Example: The concept they’re trying to get at isn’t that hard, it’s just hard to explain using mathematical language.  Suppose s = “ABCDEFABCGABCDEF”

Then we can define D to be “ABCDEF” and C to be “pqpGpq”.  The total size of this is 6 for D, plus 6 for C.  There are 5 pointers, so our total cost is 6+6+5h.

The idea is that the characters p and q are “pointers” that refer to substrings in D (p refers to “ABC” and q refers to “DEF”).  By replacing those pointers with what they “mean” in C, we can get back s.

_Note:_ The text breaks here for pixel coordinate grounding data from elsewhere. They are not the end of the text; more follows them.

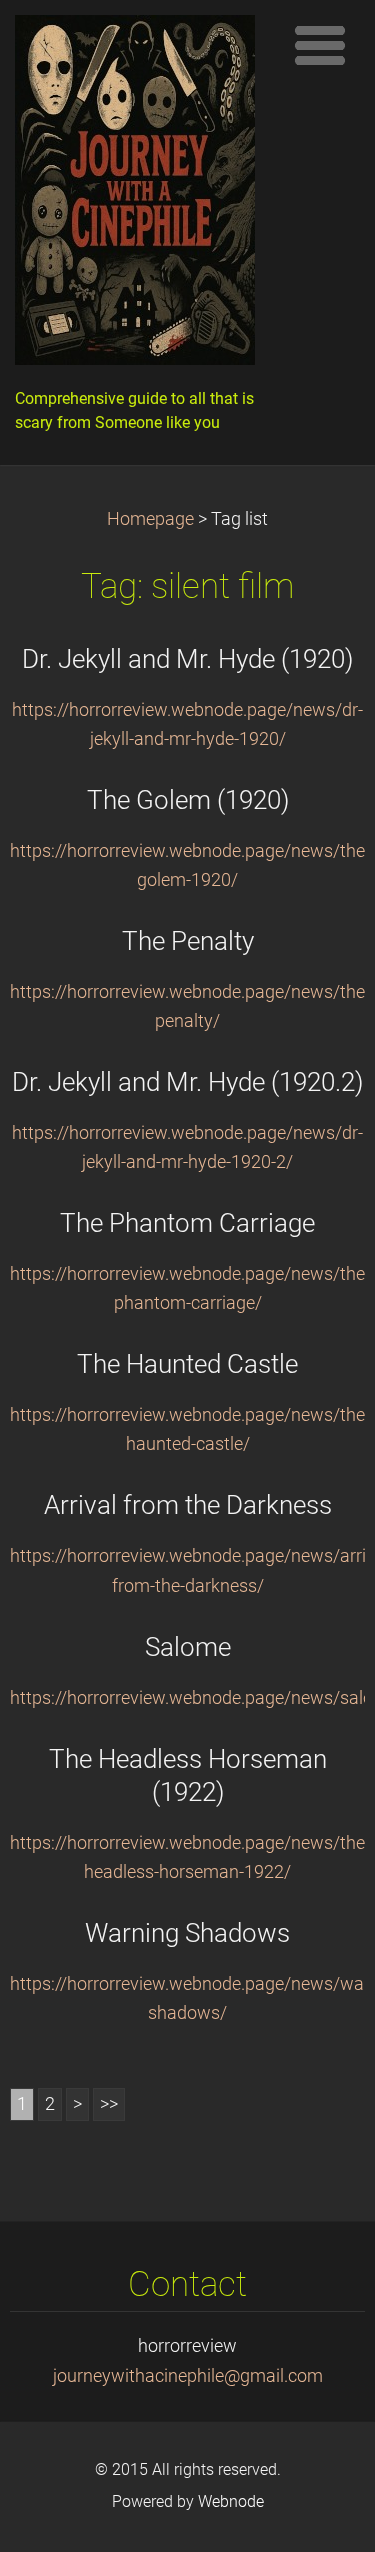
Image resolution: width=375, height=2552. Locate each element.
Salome (188, 1647)
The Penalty (188, 941)
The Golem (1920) (188, 800)
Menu (320, 45)
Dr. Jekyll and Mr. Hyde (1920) (187, 659)
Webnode (231, 2501)
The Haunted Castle (187, 1364)
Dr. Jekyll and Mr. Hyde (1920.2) (187, 1082)
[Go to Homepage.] (142, 195)
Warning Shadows (187, 1933)
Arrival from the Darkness (188, 1505)
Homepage (150, 519)
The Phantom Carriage (187, 1223)
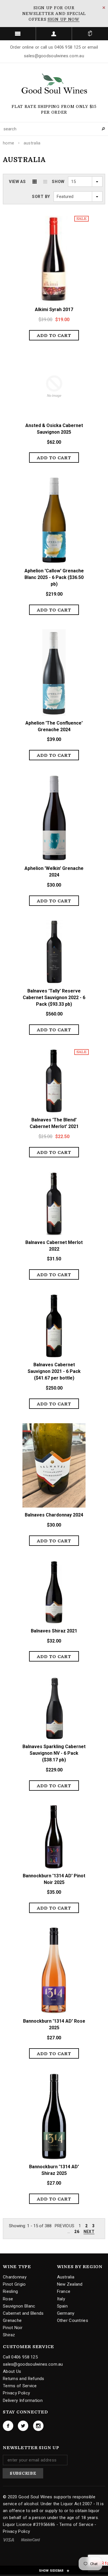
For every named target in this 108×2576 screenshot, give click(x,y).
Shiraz (9, 2334)
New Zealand (70, 2284)
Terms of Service (20, 2385)
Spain (62, 2306)
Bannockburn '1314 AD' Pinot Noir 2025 (54, 1879)
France (64, 2291)
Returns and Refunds (23, 2378)
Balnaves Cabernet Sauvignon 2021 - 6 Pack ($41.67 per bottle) (54, 1371)
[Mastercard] (30, 2539)
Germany (66, 2313)
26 (76, 2231)
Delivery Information (23, 2400)
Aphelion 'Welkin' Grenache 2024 (54, 872)
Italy (61, 2298)
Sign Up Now (63, 19)
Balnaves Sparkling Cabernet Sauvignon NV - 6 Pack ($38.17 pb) (54, 1753)
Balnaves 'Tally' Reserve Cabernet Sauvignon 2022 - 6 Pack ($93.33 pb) (54, 997)
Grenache (12, 2320)
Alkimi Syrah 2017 (54, 309)
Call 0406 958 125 (20, 2357)
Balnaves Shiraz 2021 (54, 1631)
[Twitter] (23, 2426)
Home (8, 143)
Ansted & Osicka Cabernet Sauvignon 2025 (54, 429)
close (104, 7)
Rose (8, 2298)
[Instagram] (38, 2426)
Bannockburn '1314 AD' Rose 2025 (54, 2024)
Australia (32, 143)
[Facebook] (8, 2426)
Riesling (10, 2291)
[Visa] (9, 2539)
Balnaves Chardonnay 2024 (54, 1515)
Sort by (41, 196)
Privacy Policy (16, 2393)
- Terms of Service (74, 2524)
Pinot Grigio (14, 2284)
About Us (12, 2371)
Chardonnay (14, 2277)
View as (17, 181)
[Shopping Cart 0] (90, 33)
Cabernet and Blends (23, 2313)
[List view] (45, 182)
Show (58, 181)
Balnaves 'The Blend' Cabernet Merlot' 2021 (54, 1123)
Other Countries (72, 2320)
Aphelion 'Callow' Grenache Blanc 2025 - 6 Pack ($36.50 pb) (54, 577)
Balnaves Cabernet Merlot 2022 (54, 1246)
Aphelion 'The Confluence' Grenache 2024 (54, 726)
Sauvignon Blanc (19, 2306)
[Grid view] (35, 182)
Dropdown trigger (54, 33)
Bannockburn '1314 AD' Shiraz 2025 (54, 2170)
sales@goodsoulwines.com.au (33, 2364)
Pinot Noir (12, 2327)
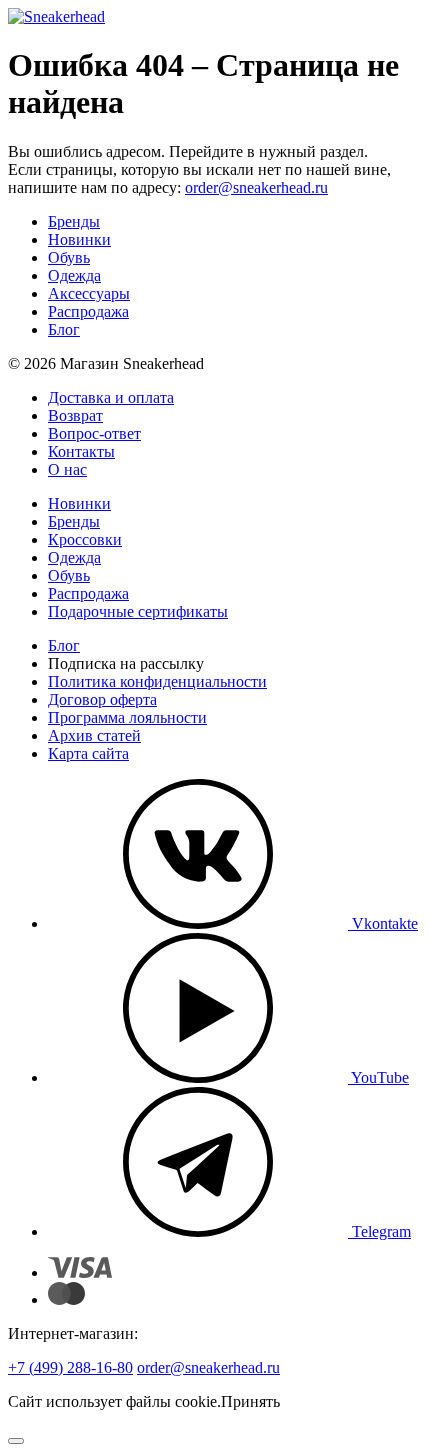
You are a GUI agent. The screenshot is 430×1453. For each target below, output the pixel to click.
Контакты (81, 451)
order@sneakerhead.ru (256, 187)
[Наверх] (16, 1441)
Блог (64, 329)
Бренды (74, 221)
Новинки (79, 239)
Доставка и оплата (111, 397)
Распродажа (88, 311)
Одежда (74, 275)
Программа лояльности (127, 717)
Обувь (69, 257)
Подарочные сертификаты (138, 611)
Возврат (75, 415)
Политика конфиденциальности (157, 681)
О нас (67, 469)
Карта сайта (88, 753)
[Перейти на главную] (56, 16)
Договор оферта (102, 699)
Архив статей (94, 735)
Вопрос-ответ (94, 433)
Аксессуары (89, 293)
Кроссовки (85, 539)
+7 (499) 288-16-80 (70, 1367)
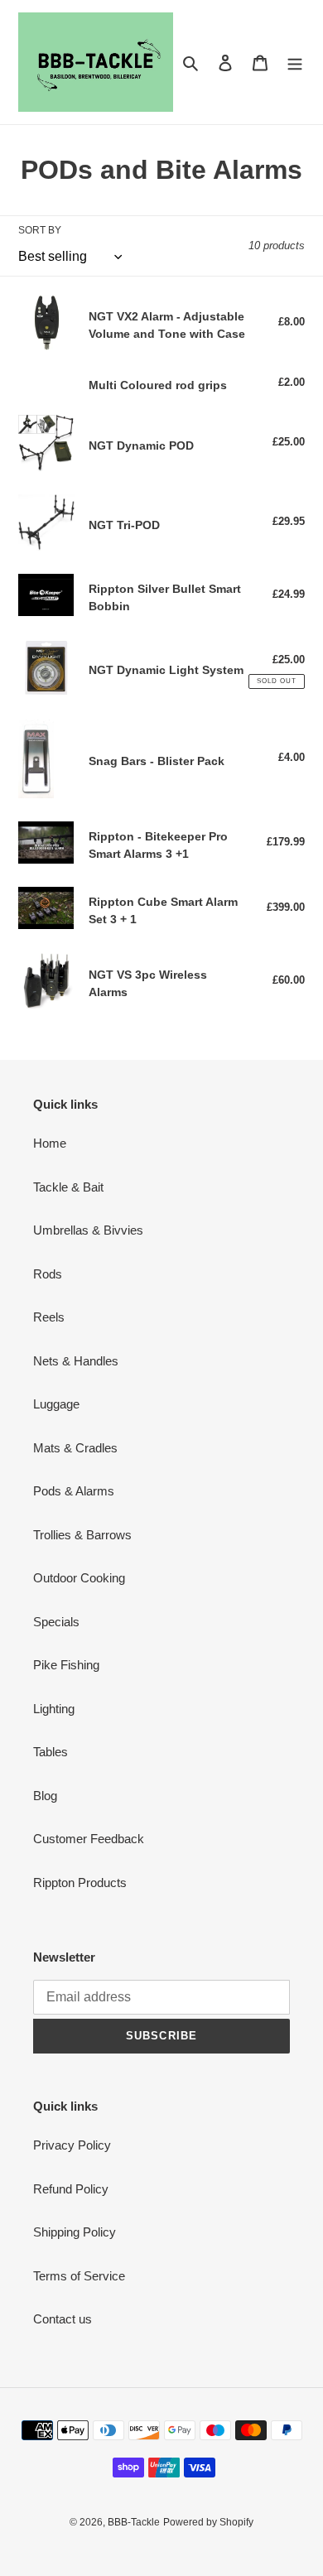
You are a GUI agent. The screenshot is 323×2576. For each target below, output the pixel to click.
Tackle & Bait (68, 1187)
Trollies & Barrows (82, 1535)
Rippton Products (80, 1882)
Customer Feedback (88, 1839)
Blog (45, 1796)
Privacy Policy (72, 2145)
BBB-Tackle (134, 2522)
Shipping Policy (74, 2232)
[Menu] (294, 62)
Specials (56, 1622)
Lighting (54, 1709)
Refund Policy (70, 2189)
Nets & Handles (75, 1361)
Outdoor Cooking (79, 1578)
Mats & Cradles (75, 1448)
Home (49, 1143)
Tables (50, 1752)
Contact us (62, 2319)
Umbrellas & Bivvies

A tricky part of this is that you are allowed to have substrings overlap.  So if s was “ABCDBCD” we could define D to be “ABCD” and C to be “pq” with p meaning “ABCD” and q meaning “BCD”.  Now our total cost is 4 for D, 2 for C, and 2 pointers, so 4+2+h.

Reduction:  The reduction (and the one for SR23) comes from a technical report by Storer, which is pretty dense.  I think we’re looking at “Theorem 2” in the paper, which is from VC<=3.

The alphabet that will be built from the VC instance has a lot of parts:

  • A special symbol $
  • 3 symbols vi, ai, and bi for each vertex vi in the graph
  • 4 more symbols fi,1,1 through fi,2,2 for each vertex vi in the graph
  • one symbol di for each edge ej in the graph.
  • 2 symbols c1 and c2 (there is actually one c symbol for each value of h.  We’ll assume h=2 here)
  • 3 symbols g1,1 g1,2 and g2,1 (This is also based on h.  So really you’d go from g1,1 through gh-1,2 and add gh,1)

The string s will also be built from parts (a lot of these are based on h has well, again, I’m fixing h=2 to keep it simpler)

  • Vi,l = ai$vi
  • Vi,2 = vi$bi
  • For each edge ei= (vj, vk), Ei = $vj$vj$
  • We also have Z1 = (c1)3 (so 3 copies of c1) and Z2 = (c2)3

s is:

  • Eidi  concatenated for each edge, followed by
  • Vi,jfi,j,k concatenated over each vertex and each possible f symbol, followed by
  • Z1g1,1Z1g1,2, followed by
  • Z2g2,1Z2

K’ = |s| + K – (7/2)|V|.

The basic idea from here is that if G has a VC, we can compress s by making pointers for (among other things) the combination of Vi,1fi,1,2Vi,2 and the combination of Vi,2fi,2,2Vi+1,1  where vertex vi is in the VC.  This lets us use the pointers both for the part of the string with the V’s and f’s, but also for the $vi$ strings in the E components, saving space.

In the other direction, if we have a compressed string of size K’, he shows that means that you have compress a string like the above and the overlaps show you the vertices in the cover.

Difficulty: 8.  I think to really get what’s happening, you need to actually build an example on a graph.  But I think the idea of building the sets so that that is the overlap you’re looking for is something that can be gotten eventually.